A comparison of all the results with the study data set is given in Table 3 and Figure 1.

TABLE 3.

Comparison of AUC-ROC values of different models created during the study

graphic file with name tp-101-e125-g003.jpg

Open in a new tab

FIGURE 1. — ROC curve comparison of different models created during the study.

DISCUSSION

This study is a proof-of-concept that machine-learning algorithms can be an invaluable tool, supporting the decision-making process for liver transplant organ allocation. This is particularly relevant in the current high-stakes environment where suboptimal organ utility leads to either increased waiting list mortality or patient mortality after transplantation.

The results of this study revealed that using 15 of the top-ranking donor and recipient variables available before transplantation were the best predictors of outcome with an average AUC-ROC of 0.818 with the random forest algorithm and 0.835 with artificial neural networks. Both machine learning techniques showed significant improvements in AUC-ROC with characteristic selection. This was followed by training the random forest classifier with the variables used to calculate DRI plus MELD score (AUC-ROC, 0.764). Using the random forest classifier with the factors used to calculate DRI improved the discrimination of DRI from 0.680 to 0.697. SOFT score achieved an average AUC-ROC of 0.638. Assessing the predictive accuracy of the final models with top 15 factors, as trained for 30 day outcome, for graft failure at 3 months, the AUC-ROC value decreased from 0.818 to 0.715 with random forests and 0.835 to 0.559 with neural networks. By comparison, DRI prediction of 3 month graft failure was 0.595.

There are many machine-learning paradigms, of which 2 of the most widely used are artificial neural networks and random forest classifiers. In a recent landmark article where the performance of 179 different machine-learning classifiers were used to classify all 121 data sets, representing the entire University of California Irvine Machine Learning Repository, random forest classifiers were found to be the most accurate.27 There are 4 reports using artificial neural networks to predict transplant outcome in literature.28–31 The present study is the first report using a random forest machine-learning algorithm for predicting outcome after liver transplantation.

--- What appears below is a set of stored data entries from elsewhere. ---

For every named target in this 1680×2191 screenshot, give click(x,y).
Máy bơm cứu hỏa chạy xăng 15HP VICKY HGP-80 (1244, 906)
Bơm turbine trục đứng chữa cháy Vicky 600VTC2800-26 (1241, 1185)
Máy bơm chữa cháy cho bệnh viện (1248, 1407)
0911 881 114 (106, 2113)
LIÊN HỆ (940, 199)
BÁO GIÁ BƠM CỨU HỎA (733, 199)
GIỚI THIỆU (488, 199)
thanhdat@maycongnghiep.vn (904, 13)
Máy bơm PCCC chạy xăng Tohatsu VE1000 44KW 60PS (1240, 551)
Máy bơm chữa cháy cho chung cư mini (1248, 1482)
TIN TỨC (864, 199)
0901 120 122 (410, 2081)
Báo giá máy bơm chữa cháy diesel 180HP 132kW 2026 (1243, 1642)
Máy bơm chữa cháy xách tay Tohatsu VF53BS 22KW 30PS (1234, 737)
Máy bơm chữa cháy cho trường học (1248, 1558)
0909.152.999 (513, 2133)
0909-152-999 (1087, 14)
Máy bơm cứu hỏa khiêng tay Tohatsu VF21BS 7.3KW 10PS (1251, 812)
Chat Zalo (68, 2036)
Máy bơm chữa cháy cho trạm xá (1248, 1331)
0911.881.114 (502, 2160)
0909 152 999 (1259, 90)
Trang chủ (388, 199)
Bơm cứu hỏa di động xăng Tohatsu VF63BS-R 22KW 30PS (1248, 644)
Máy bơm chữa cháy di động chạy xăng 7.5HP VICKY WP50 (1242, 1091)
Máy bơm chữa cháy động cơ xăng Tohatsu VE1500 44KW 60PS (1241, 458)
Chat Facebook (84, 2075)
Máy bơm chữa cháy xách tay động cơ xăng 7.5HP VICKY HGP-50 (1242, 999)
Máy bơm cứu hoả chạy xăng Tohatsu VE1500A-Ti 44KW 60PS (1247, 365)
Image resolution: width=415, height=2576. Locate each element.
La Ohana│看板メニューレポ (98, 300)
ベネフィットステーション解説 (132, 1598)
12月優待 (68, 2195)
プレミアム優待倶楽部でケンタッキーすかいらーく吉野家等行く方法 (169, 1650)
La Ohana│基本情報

There are multiple theoretical advantages with the use of random forest algorithms in this application. It is well known in machine learning literature that artificial neural networks are prone to overfitting and learning noise in data, resulting in unstable models with poor generalization ability.32–35 However, by design, random forest classifiers are less prone to overfitting producing more stable models.36–38 In medical data sets, there is frequently a large degree of missing data because the data are often not collected for research purposes, and some tests are not routinely performed even though they may be highly prognostic (eg, donor liver biopsy for assessment of steatosis). Simply excluding these cases may bias the results due to the fact that the “missingness” of the data is not completely at random.39,40 Random forest algorithms are superior in handling data sets missing a significant proportion of input data such as with this study.41 Furthermore, although artificial neural networks are essentially, a “black-box” into which data are inputted and a prediction is outputted, the characteristic importance measure with random forest can indicate the importance of each variable in the data set thereby improving the transparency of the algorithm.38,41,42

Myriad factors interact to influence liver transplant including donor, recipient, and locally specific transplant factors. There have been many attempts to predict graft failure, after liver transplant in literature.7,8,43–48 Some studies looked at predicting graft failure using either donor factors, recipient factors,43 or a combination of both.7,8,45–48 However, these approaches have all failed to gain greater adaptability because they are developed from patient populations which may not be generalizable to other centers due to regional differences in patient, donor or process factors, or changes in practice since their development.5,6 Furthermore, they are calculated from simple multiple regression statistical models which assumes the linear influence of different variables. A predictive model required to enable effective organ allocation needs to be locally and temporally applicable, and account for the complex interactions within the data available before transplantation.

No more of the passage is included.